--- Source passage ---

Although the court of criminal appeals has yet to expressly decide whether evidence introduced at trial obtained in violation of an accused’s Sixth Amendment right to counsel or an accused’s Fifth Amendment right against self-incrimination during post-indictment interrogation is “waivable only,” the court’s opinion in Swain v. State, 181 S.W.3d 359 (Tex. Crim. App. 2005) is instructive in our determination of what is required to procedurally perfect such an alleged error.  In Swain, the defendant asserted on appeal that the police violated his right to counsel under the Fifth and Sixth Amendments when they continued to question him after the accused had appeared before a magistrate and requested counsel be appointed.  Id. at 365.  In his written motion to suppress submitted to the trial court, the accused asserted a violation of his right to counsel and his right against self-incrimination under the Fifth, Sixth, and Fourteenth Amendments of the United States Constitution and article one, sections 10 and 19 of the Texas Constitution.  Id.  But because the accused’s global statements consisting of little more than citations to constitutional and statutory provisions failed to assert a specific complaint, the Swain court held that the accused’s “global statements in his pretrial motion to suppress were not sufficiently specific to preserve the arguments he [was making] on appeal” under rule 33.1 of the Texas Rules of Appellate Procedure.  Id.; see also Sabedra v. State, No. 05-03-01709-CR, 2005 WL 1155068, at *2 (Tex. App.—Dallas May 17, 2005, pet. dism’d, untimely filed) (not designated for publication) (failure to make a specific objection at trial that admission of tape recording violated Sixth Amendment right to counsel forfeited point on appeal).

Following the Swain court, the Amarillo court of appeals has held that the defendant failed to preserve for appellate review his claim that he had the right to have counsel present during post-indictment, defendant-initiated interrogations, where defendant failed to make timely objection to admission of his inculpatory statements.  Hall, 303 S.W.3d at 343.  And in a related case, this court in the unpublished case of Fisher held that the defendant failed to procedurally perfect his complaint that statements contained in his PSI report violated the Confrontation Clause of the Sixth Amendment.  Fisher, 2005 WL 994740, at *1.

---

-- What is asked --
1. Decide whether each statement agrees with the opinion excerpt. For each, answer yes or no and quote the words of the opinion excerpt that decide it. (a) The court of criminal appeals has expressly decided whether such evidence is "waivable only." (b) The motion to suppress in Swain invoked the Fourteenth Amendment. (c) Fisher is a published case.
2. Rewrite the paragraph of the opinion excerpt that begins "Following the Swain court" as a short list that keeps its main facts.

--- Available data ---

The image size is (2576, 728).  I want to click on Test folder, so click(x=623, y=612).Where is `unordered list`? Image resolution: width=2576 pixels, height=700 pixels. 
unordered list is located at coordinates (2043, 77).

---

-- Answers to the problems --
1.
(a) No: "the court of criminal appeals has yet to expressly decide"
(b) Yes: "under the Fifth, Sixth, and Fourteenth Amendments of the United States Constitution"
(c) No: "in the unpublished case of Fisher"

2.
- Following Swain, the Amarillo court of appeals held in Hall (303 S.W.3d at 343) that a defendant did not preserve for appellate review his claim to have counsel present during post-indictment, defendant-initiated interrogations. He had failed to make a timely objection to the admission of his inculpatory statements.
- In the related, unpublished case of Fisher (2005 WL 994740, at *1), this court held that a defendant did not procedurally perfect his complaint that statements in his PSI report violated the Confrontation Clause of the Sixth Amendment.